1. Read a line from config file. If nothing to read then return 0.
Handle continuation character. Advance lineno for each physical line.
Discard everything past comment character.
2. if PARSE_TRIM is set (default), remove leading and trailing delimiters.
3. If resulting line is empty goto 1.
4. Look for first delimiter. If !PARSE_COLLAPSE or !PARSE_TRIM is set then
remember the token as empty.
5. Else (default) if number of seen tokens is equal to max number of tokens
(token is the last one) and PARSE_GREEDY is set then the remainder
of the line is the last token.
Else (token is not last or PARSE_GREEDY is not set) just replace
first delimiter with '\0' thus delimiting the token.

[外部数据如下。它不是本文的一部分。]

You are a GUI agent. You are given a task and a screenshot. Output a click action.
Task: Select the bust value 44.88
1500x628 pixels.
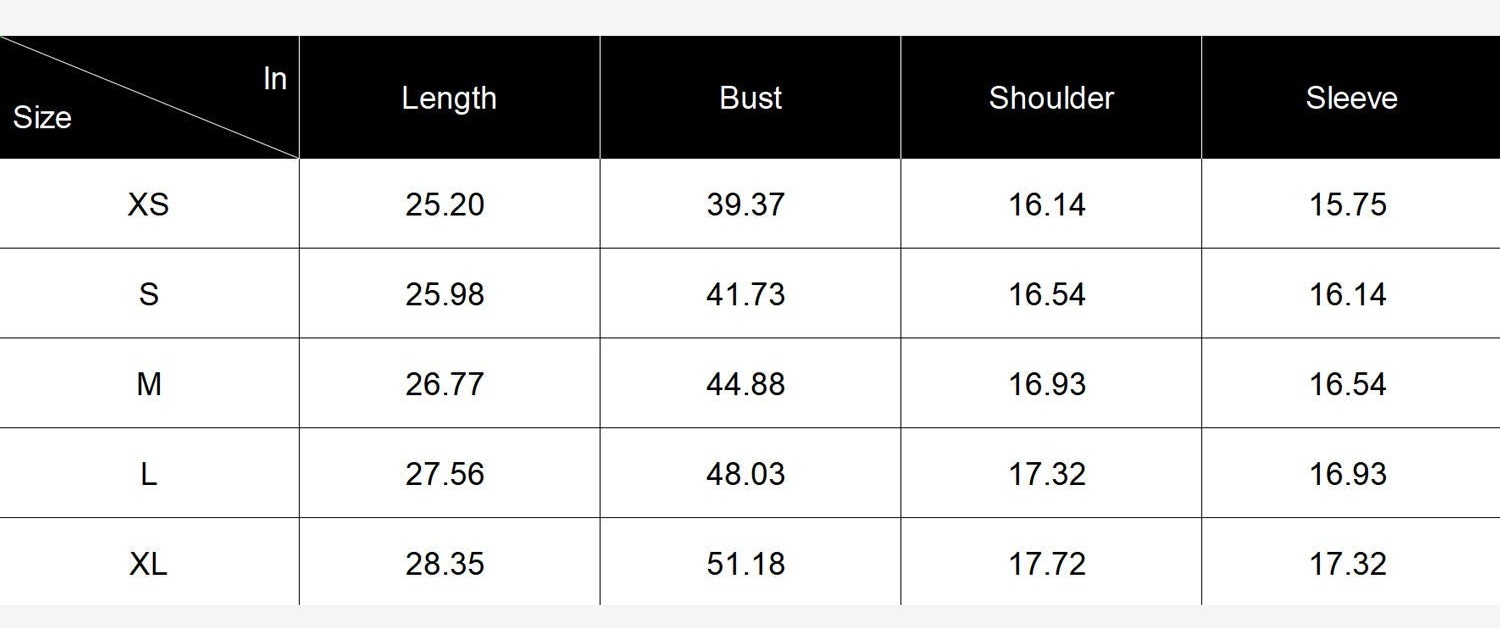(x=746, y=384)
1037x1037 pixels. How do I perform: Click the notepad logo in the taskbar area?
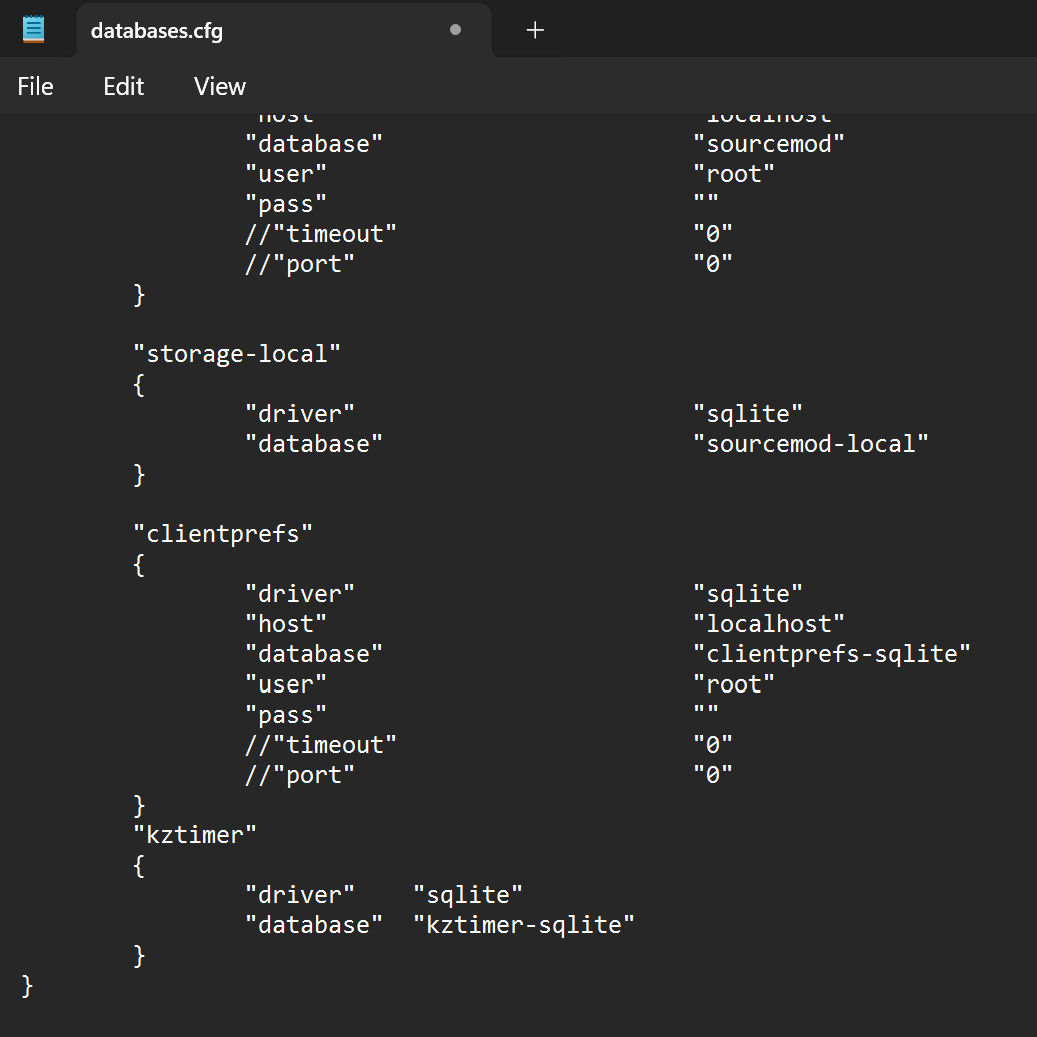click(33, 28)
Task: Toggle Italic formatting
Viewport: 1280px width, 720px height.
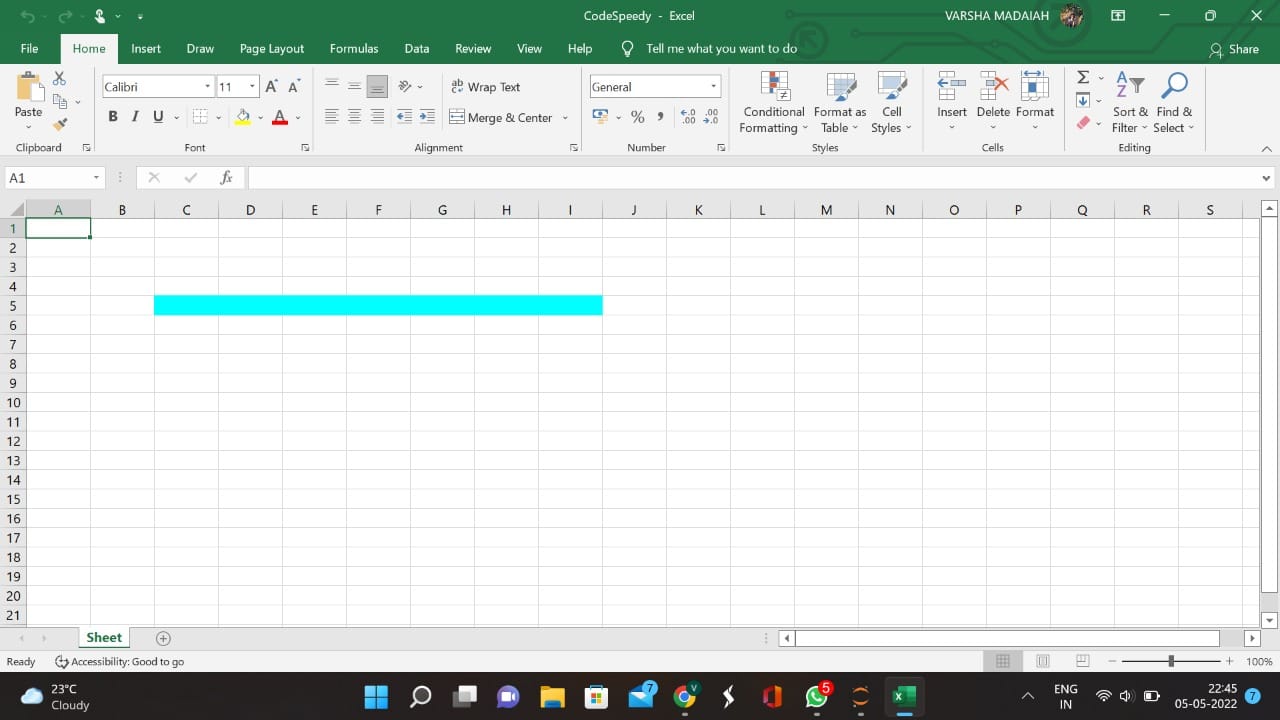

6. Advance line pointer past the end of token. If number of seen tokens
is less than required number of tokens then goto 4.
7. Check the number of seen tokens is not less the min number of tokens.
Complain or die otherwise depending on PARSE_MIN_DIE.
8. Return the number of seen tokens.
mintokens > 0 make config_read() print error message if less than mintokens
(but more than 0) are found. Empty lines are always skipped (not warned about).
*/
#undef config_read
int FAST_FUNC config_read(parser_t *parser, char **tokens, unsigned flags, const char *delims)
{
char *line;
int ntokens, mintokens;
int t, len;
ntokens = flags & 0xFF;
mintokens = (flags & 0xFF00) >> 8;
if (parser == NULL)
return 0;
again:
memset(tokens, 0, sizeof(tokens[0]) * ntokens);
config_free_data(parser);
/* Read one line (handling continuations with backslash) */
line = bb_get_chunk_with_continuation(parser->fp, &len, &parser->lineno); //函数功能,读取配置文件的一行数据,如果一行数据通过连接符'\'分成两行,那么把它合并起来。参数parser->fp就是配置文件的句柄,&len返回的是读取一行数据的长度,&parser->lineno返回的从配置文件中已经读取的命令行行数。函数返回值:就是读取的命令行数据的起始地址。
if (line == NULL)
return 0; //说明配置文件已经读取完了,还有一种可能是内存不够(当然这种情况,一般是不存在的)
parser->line = line;
/* Strip trailing line-feed if any */
if (len && line[len-1] == '\n') //去掉换行符。
line[len-1] = '\0';
/* Skip token in the start of line? */
if (flags & PARSE_TRIM)
line += strspn(line, delims + 1); //去除行数据前面的' '或'\t'字符。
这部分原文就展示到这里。